A alteração de nome, gênero ou ambos é outro recurso que transgêneros podem utilizar através do poder público. Desde junho de 2022, por decisão da Corregedoria Nacional de Justiça (CNJ), pessoas trans com mais de 18 anos podem alterar o nome social nos documentos direto no cartório, sem a necessidade de uma ação judicial. Para solicitar a gratuidade da certidão, que possui custo de até R$ 500,00, é necessária uma declaração no próprio tabelionato. O registro do novo prenome exige a apresentação da certidão de nascimento e de cópias do RG, do CPF, do título de eleitor e do comprovante de endereço. O influencer Nick Nagari conseguiu mudar seus documentos de identificação no ano de 2019, na capital Rio de Janeiro. Segundo ele, a retificação está ligada à humanização dos transgêneros. “É um processo muito longo de ver o nome que você teve a vida inteira perdendo sentido”, relata.

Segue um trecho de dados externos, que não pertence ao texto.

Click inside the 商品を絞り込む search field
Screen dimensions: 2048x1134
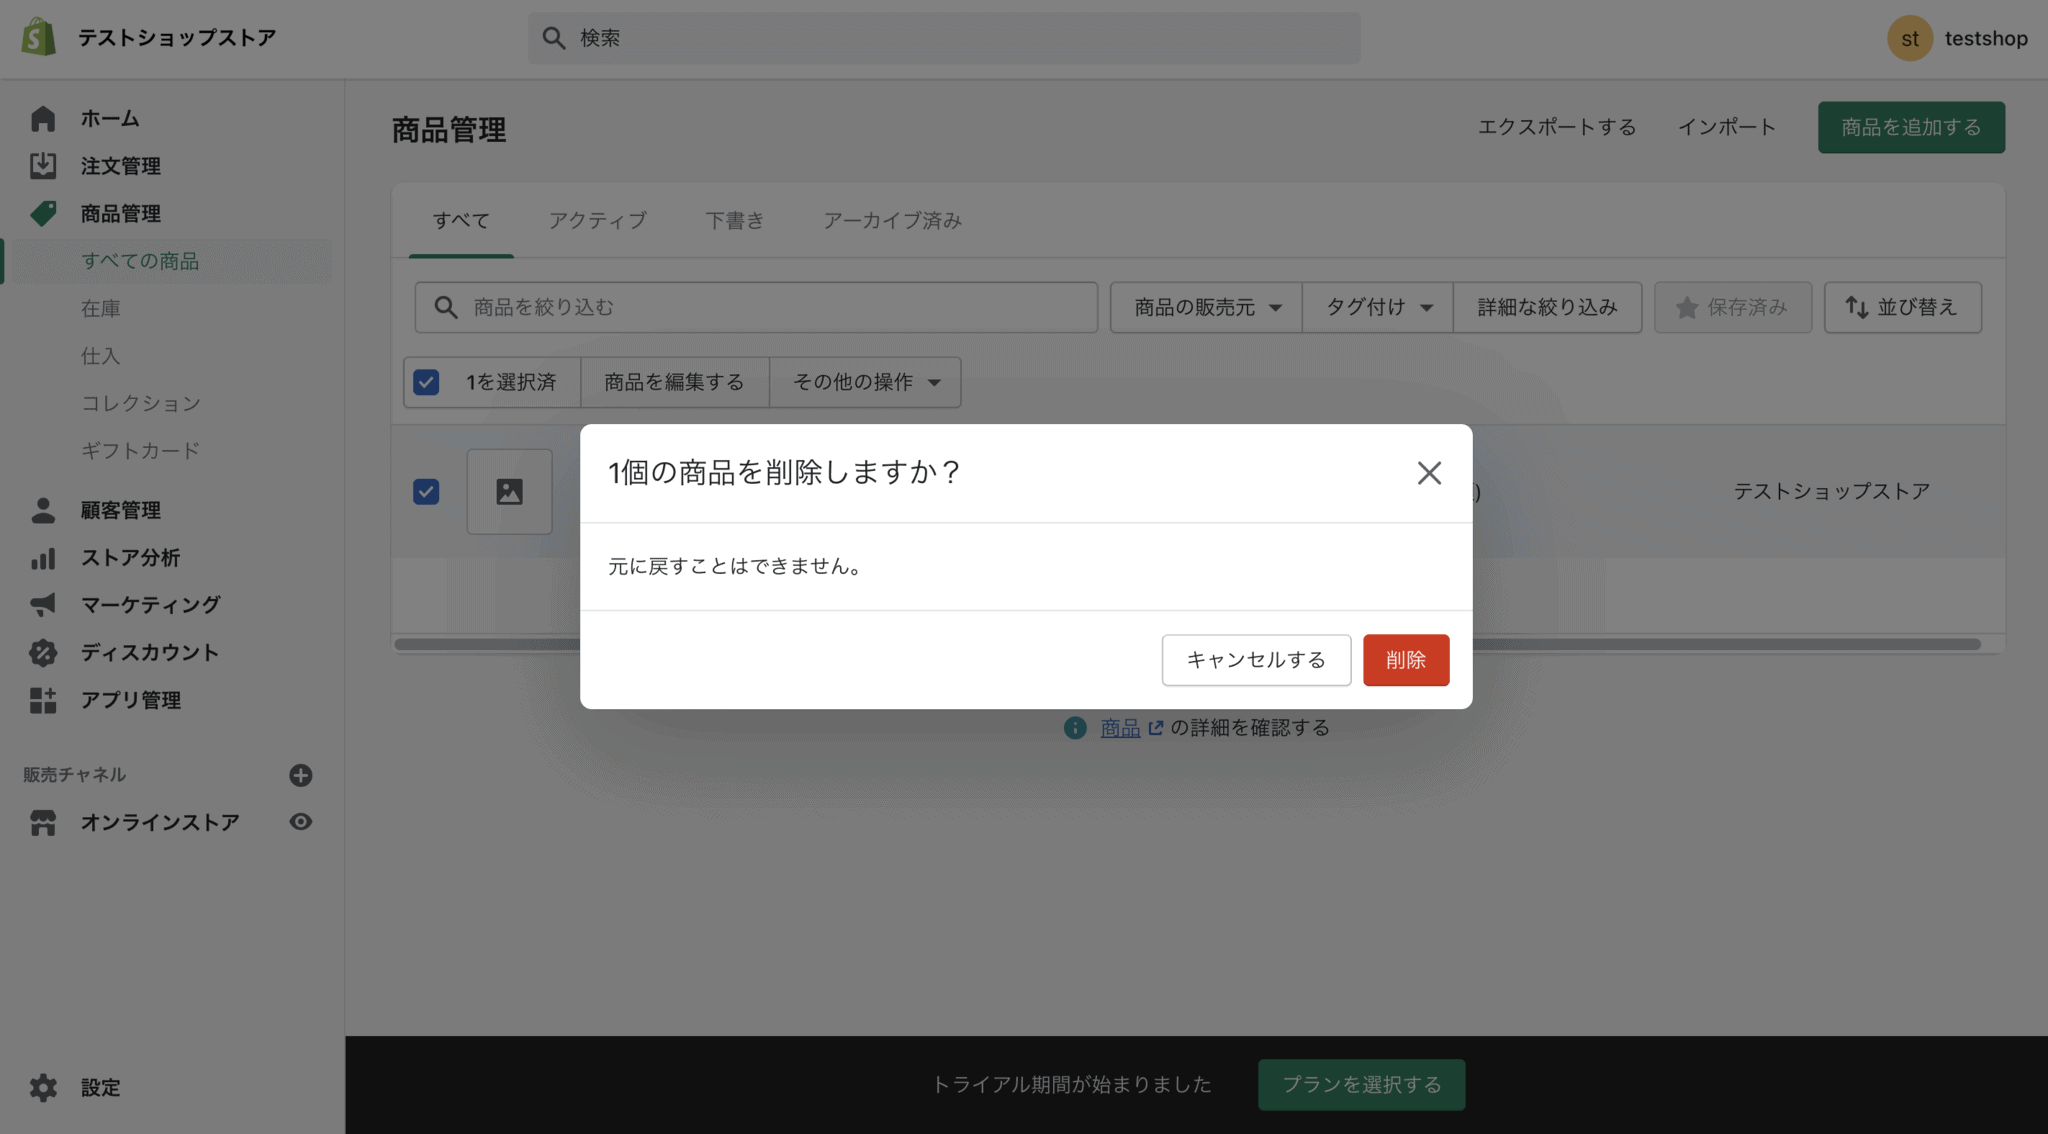tap(755, 307)
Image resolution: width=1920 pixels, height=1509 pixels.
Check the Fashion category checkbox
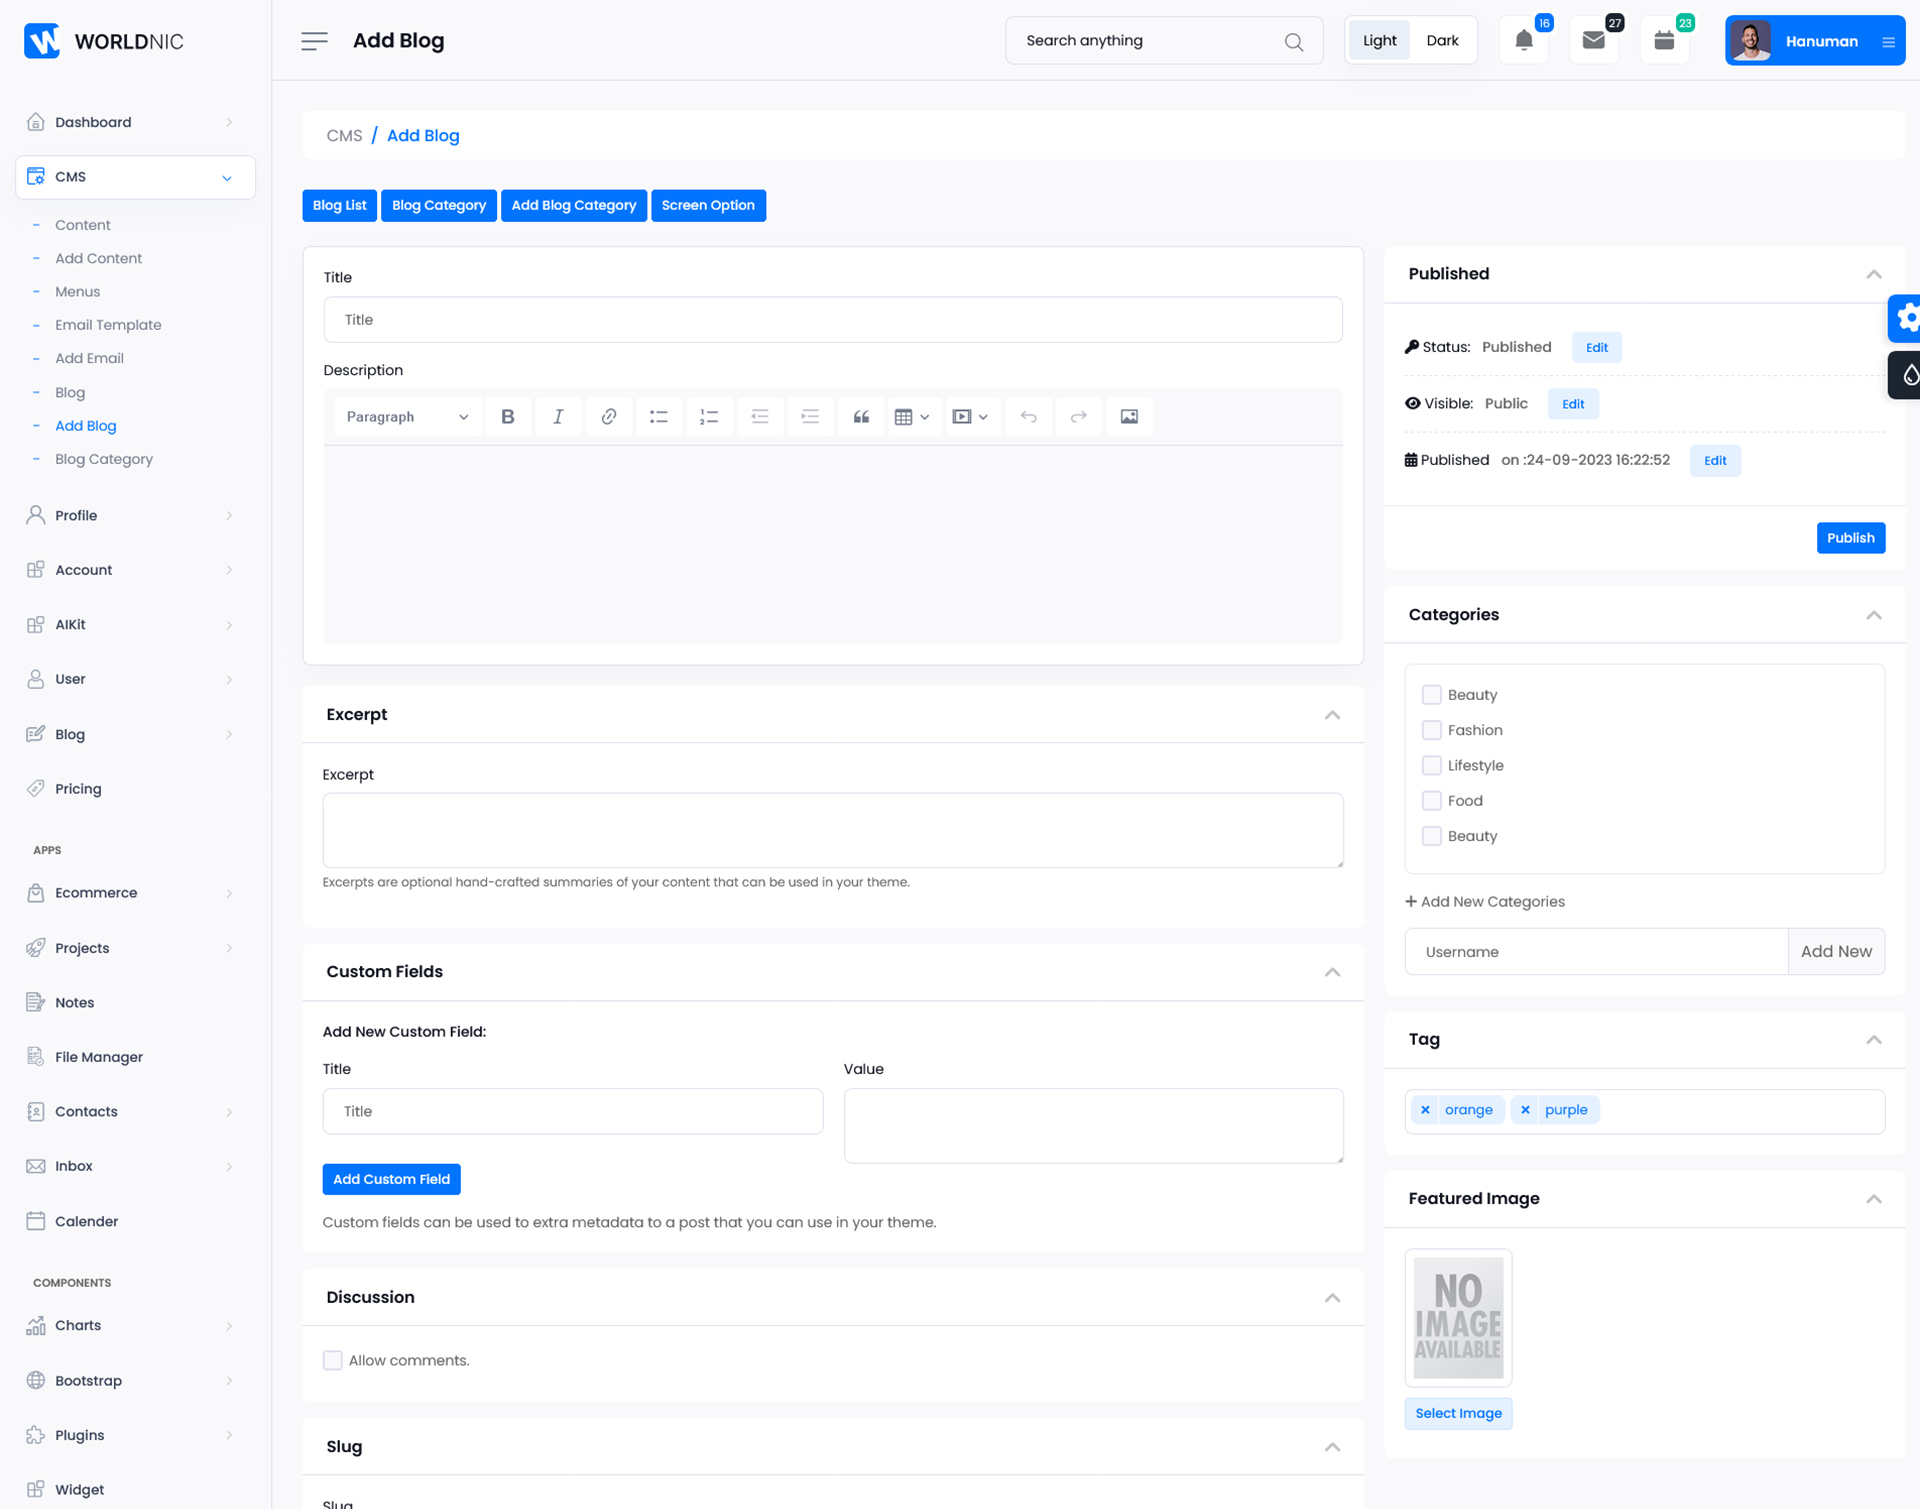pyautogui.click(x=1431, y=730)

Apesar da facilidade jurídica, o carioca alerta que estar bem informado através de movimentos trans na internet foi um diferencial. “Decidi mudar só o nome, não mudei o sexo. Aí, quando o cara estava terminando, me disse que tinha que mudar os dois. Quando eu neguei e falei tudo que tinha visto no ‘Insta’, ele já voltou atrás”, comenta o N.B. Em casos de recusa da realização do serviço, a denúncia deve ser feita através dos órgãos responsáveis de fiscalização, como as corregedorias dos tribunais de justiça, Defensoria Pública e o Conselho Nacional de Justiça. Ambientes acolhedores, acesso a tratamentos de saúde e acompanhamento na transição, garantia de atendimento humanizado, respeito e uso de nome social são cruciais para garantir uma boa qualidade de vida trans. Dentro e fora das telinhas e telonas, a não-binariedade ascende ao papel de personagem principal. Histórias, como a do influenciador digital Nick, podem passar por um grande plot twist a partir da representatividade midiática N.B. “Por que a sociedade faz questão de fingir que oito bilhões de pessoas conseguem caber em duas caixinhas?”.

*O pronome neutro “elu/delu” é utilizado nesta reportagem para se referir às pessoas não-bináries que utilizam esta identificação. 

** Reportagem produzida para a disciplina Linguagem e Texto Jornalístico IV, ministrada pela Profa. Dra. Maria Terezinha da Silva, no segundo semestre de 2022.